Le long de l’autoroute, deux stations seront ajoutées (Éluard et VLIO voir annexe D pour les travaux). Elles seront équipées de portes automatiques et de barrières pour éviter que des passagers se retrouvent sur l’autoroute. Le tout sera supervisé par caméras de surveillance depuis le centre d’ingénierie, de sécurité et de gestion du trafic (CISGT) de Strasbourg de la DIR-Est, qui sera chargé d’avertir les chauffeurs quand il faudra aller dans la file avec les autres voitures. Le plan indique aussi qu’il n’y aura pas une voie dédiée sur l’ensemble de l’A351.
Aménagements prévus de la bande d’arrêt d’urgence sur l’A351
Pour Simon Baumert, co-animateur d’Europe Écologie Les Verts à Strasbourg, la réduction du temps de trajet semble difficilement réalisable dans ces conditions :
« Il y a eu beaucoup de surprises à la lecture du dossier. La baisse de la vitesse ou les stations supplémentaires ne semblent pas prises en compte, ni combien de temps la bande d’arrêt d’urgence sera utilisée pour les cas d’entretien de la route et des abords, ce qui s’ajoute aux accidents (le temps d’occupation pour cause d’accident est estimé de 1,1 à 2,5% du temps dans l’enquête, ndlr). On dirait que le projet prépare surtout la venue du GCO, plutôt que de favoriser le transport en commun, puisque le temps de trajet sera peu fiable. Entre les discours du gouvernement pour l’Écologie et la réalisation sur le terrain, il y a tromperie sur la marchandise. Alors que les tronçons déjà faits par le Département, il y a une meilleure prise en compte des transports en commun. »
Ces investissements sont en effet financés à travers le contrat plan État-Région (CPER) 2015-2020 et les dotations alloués aux transports en commun ne peuvent être transférées à un autre poste de dépenses, comme les aménagements pour les véhicules particuliers.

#### Données enregistrées
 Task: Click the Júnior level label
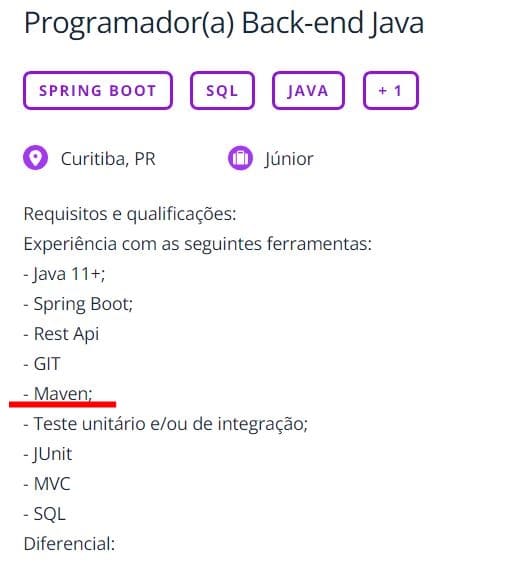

#### Travail demandé
Reproduisez le passage du texte sur l’A351 en commençant par « Le long de l’autoroute, deux » et en allant jusqu’à « l’ensemble de l’A351. », après avoir remplacé « chauffeurs » par « conducteurs ».

#### Réponse
Le long de l’autoroute, deux stations seront ajoutées (Éluard et VLIO voir annexe D pour les travaux). Elles seront équipées de portes automatiques et de barrières pour éviter que des passagers se retrouvent sur l’autoroute. Le tout sera supervisé par caméras de surveillance depuis le centre d’ingénierie, de sécurité et de gestion du trafic (CISGT) de Strasbourg de la DIR-Est, qui sera chargé d’avertir les conducteurs quand il faudra aller dans la file avec les autres voitures. Le plan indique aussi qu’il n’y aura pas une voie dédiée sur l’ensemble de l’A351.